# Small Betta Pellets



## danifacetastic (Nov 11, 2010)

So one of my boys is smaller than the other two and can't seem to eat the pellets my other two boys eat. I have enough small pellets to last another month or two but idk what to get after those run out because I don't remember the brand name. Does anyone know of a smaller betta pellet?


----------



## kelly528 (Aug 31, 2009)

Atison's Betta Food, Atison's Betta Pro and Hikari Micro Wafers are all great, small pellets.


----------



## bamsuddenimpact (Jan 25, 2011)

My Aqueon Betta Food my boys love! just drop one at a time because they dont stay afloat long and you wanna make sure they r eating. I think they were like 2.69ish at Petco. Im gonna go see if i can find a link to them.

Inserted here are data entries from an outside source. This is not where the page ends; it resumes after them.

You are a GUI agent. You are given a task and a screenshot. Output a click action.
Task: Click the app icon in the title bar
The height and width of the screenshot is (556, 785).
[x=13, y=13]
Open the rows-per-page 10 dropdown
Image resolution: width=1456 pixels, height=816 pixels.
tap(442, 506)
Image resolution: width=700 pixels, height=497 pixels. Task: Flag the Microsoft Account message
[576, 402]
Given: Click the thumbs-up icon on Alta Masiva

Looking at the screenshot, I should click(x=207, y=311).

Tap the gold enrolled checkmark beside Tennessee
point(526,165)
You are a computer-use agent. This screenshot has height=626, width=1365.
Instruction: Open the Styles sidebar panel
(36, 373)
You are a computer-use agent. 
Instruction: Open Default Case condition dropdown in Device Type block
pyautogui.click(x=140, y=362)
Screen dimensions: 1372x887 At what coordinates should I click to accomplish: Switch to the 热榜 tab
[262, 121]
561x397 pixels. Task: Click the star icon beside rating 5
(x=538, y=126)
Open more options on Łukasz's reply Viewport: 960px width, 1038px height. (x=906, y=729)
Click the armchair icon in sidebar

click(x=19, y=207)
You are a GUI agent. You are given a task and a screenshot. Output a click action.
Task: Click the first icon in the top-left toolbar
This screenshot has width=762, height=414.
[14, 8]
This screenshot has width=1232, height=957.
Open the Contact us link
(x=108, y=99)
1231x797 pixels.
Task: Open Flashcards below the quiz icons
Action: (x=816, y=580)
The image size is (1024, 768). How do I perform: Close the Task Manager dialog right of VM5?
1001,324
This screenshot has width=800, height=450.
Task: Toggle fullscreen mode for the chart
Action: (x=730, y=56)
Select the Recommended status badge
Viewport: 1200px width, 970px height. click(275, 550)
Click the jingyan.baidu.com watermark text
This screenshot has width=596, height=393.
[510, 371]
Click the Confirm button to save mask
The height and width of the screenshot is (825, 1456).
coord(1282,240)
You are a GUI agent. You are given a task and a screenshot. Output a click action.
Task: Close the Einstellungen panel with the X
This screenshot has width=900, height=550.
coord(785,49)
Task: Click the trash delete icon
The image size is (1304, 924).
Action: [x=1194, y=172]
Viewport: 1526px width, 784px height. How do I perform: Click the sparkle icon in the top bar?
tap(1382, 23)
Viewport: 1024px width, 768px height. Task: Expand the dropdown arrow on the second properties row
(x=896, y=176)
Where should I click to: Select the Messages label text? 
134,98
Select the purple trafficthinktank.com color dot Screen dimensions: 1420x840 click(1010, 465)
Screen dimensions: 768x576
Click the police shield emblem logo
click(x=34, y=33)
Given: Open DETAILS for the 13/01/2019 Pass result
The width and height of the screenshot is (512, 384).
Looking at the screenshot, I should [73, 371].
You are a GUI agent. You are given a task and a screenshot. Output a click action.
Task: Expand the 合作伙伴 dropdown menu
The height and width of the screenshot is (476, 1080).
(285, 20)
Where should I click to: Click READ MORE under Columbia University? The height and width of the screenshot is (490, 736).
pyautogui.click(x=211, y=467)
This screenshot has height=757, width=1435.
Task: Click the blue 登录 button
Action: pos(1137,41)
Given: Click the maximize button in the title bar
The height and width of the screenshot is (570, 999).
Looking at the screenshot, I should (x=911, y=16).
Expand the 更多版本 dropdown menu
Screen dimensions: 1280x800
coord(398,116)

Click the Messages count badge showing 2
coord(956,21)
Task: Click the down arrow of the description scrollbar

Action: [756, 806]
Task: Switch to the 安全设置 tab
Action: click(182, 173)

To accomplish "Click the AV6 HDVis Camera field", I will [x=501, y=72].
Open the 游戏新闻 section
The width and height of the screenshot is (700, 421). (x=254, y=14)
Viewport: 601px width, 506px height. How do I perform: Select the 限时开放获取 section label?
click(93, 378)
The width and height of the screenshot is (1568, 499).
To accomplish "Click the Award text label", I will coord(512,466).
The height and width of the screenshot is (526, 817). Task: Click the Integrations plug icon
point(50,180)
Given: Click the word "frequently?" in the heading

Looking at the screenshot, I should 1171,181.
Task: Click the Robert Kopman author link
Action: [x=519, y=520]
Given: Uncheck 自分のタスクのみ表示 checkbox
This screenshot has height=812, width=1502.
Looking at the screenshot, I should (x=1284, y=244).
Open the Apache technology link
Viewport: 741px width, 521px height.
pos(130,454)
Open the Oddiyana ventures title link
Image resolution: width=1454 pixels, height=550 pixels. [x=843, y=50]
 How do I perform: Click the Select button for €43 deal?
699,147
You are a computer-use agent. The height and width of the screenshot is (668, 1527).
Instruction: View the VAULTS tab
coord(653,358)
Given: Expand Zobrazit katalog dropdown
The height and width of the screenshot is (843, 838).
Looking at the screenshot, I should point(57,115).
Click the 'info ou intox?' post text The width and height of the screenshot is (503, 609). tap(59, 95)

EDIT: http://www.amazon.com/AQUEON-Betta-...3?ie=UTF8&s=home-garden&qid=1297444651&sr=8-3


----------



## Luimeril (Dec 29, 2010)

New Life Spectrum Grow is the smallest pellet i know of. my CT female, Freya, was so tiny when i got her, i had to crush her pellets, but she could eat the Grow pellets just fine. and, they helped her grow more, too! :3 if all else fails, regular pellets, crushed up work fine. :3


----------



## bamsuddenimpact (Jan 25, 2011)

http://www.facebook.com/photo.php?fbid=1656264169565&set=a.1434422023650.2054638.1325910154

thats a pic of one on my index finger.. I don't have big hands haha


----------



## ANHEL123 (Jul 21, 2010)

I really recommending the one that ,,bamsuddenimpact'' did Betta Food Daily nutrition by Aqueon for . It in the yellow round box. The pellets are small and not heart all my bettas love them. But not all the stores have them though. I even call them and ask if they discontinue them. They told me they still distribute them. I guess it can be ordered on line may be from pat store or www.aqueonproducts.com


New Life SPECTRUM Betta Formula in the round box with blue lid good. But they don't float they go right to the bottom. Well mine bettas are grab them fast


----------



## Luimeril (Dec 29, 2010)

the grow pellets i use float for a long while before they sink. all my bettas adore them, but i can't feed them to Cup. he gobbles them too fast, and since they're so small, he gets more air than pellets and bloats up. x-X i've fed them to Chappy since she was a month-old fry. :3


----------



## bamsuddenimpact (Jan 25, 2011)

Mine are in a little plastic container that looks like a mini jar kinda


----------



## mynameiskcdc (Jan 26, 2011)

Yeah, my Philson is little as well. He loves the Aqueon Betta Food pellets. They're the only ones he will eat. They're great. They will float for a little while, so yeah just watch your betta and make sure he eats them.


----------



## danifacetastic (Nov 11, 2010)

Thanks for all the suggestions guys  I'll be buying more the next time I can get to my PetSmart (an hour and a half away  )


----------



## plakatfighter123 (Jan 15, 2011)

some smaller pellets are called bio gold baby pellets


----------